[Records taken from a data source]
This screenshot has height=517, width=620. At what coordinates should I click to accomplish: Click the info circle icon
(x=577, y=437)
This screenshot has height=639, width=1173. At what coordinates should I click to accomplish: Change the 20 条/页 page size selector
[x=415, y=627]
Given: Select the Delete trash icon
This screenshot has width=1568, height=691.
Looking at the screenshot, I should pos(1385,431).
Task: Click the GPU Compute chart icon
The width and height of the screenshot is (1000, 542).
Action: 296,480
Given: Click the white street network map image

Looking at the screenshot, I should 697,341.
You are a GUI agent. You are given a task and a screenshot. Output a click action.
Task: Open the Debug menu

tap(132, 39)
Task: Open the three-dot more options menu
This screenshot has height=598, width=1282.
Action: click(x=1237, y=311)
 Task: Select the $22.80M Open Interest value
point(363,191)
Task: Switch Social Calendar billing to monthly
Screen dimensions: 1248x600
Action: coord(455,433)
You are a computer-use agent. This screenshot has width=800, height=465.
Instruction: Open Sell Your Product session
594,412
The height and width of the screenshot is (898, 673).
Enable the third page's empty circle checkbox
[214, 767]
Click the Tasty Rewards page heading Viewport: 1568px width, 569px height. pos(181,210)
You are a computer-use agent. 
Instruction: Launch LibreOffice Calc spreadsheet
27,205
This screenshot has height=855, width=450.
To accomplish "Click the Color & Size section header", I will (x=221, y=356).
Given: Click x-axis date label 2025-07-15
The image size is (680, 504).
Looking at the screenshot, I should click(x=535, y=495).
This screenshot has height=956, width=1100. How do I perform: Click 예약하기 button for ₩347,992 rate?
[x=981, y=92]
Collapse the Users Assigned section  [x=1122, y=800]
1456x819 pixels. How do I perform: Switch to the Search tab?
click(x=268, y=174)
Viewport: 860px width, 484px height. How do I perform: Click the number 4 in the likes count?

### PROBLEM DETAILS
Please copy the lines from the very first one through the line containing "will (x=221, y=356).", both included, with every character unchanged.

### EXPECTED ANSWER
This screenshot has height=517, width=620. At what coordinates should I click to accomplish: Click the info circle icon
(x=577, y=437)
This screenshot has height=639, width=1173. At what coordinates should I click to accomplish: Change the 20 条/页 page size selector
[x=415, y=627]
Given: Select the Delete trash icon
This screenshot has width=1568, height=691.
Looking at the screenshot, I should pos(1385,431).
Task: Click the GPU Compute chart icon
The width and height of the screenshot is (1000, 542).
Action: 296,480
Given: Click the white street network map image

Looking at the screenshot, I should 697,341.
You are a GUI agent. You are given a task and a screenshot. Output a click action.
Task: Open the Debug menu

tap(132, 39)
Task: Open the three-dot more options menu
This screenshot has height=598, width=1282.
Action: click(x=1237, y=311)
 Task: Select the $22.80M Open Interest value
point(363,191)
Task: Switch Social Calendar billing to monthly
Screen dimensions: 1248x600
Action: coord(455,433)
You are a computer-use agent. This screenshot has width=800, height=465.
Instruction: Open Sell Your Product session
594,412
The height and width of the screenshot is (898, 673).
Enable the third page's empty circle checkbox
[214, 767]
Click the Tasty Rewards page heading Viewport: 1568px width, 569px height. pos(181,210)
You are a computer-use agent. 
Instruction: Launch LibreOffice Calc spreadsheet
27,205
This screenshot has height=855, width=450.
To accomplish "Click the Color & Size section header", I will (x=221, y=356).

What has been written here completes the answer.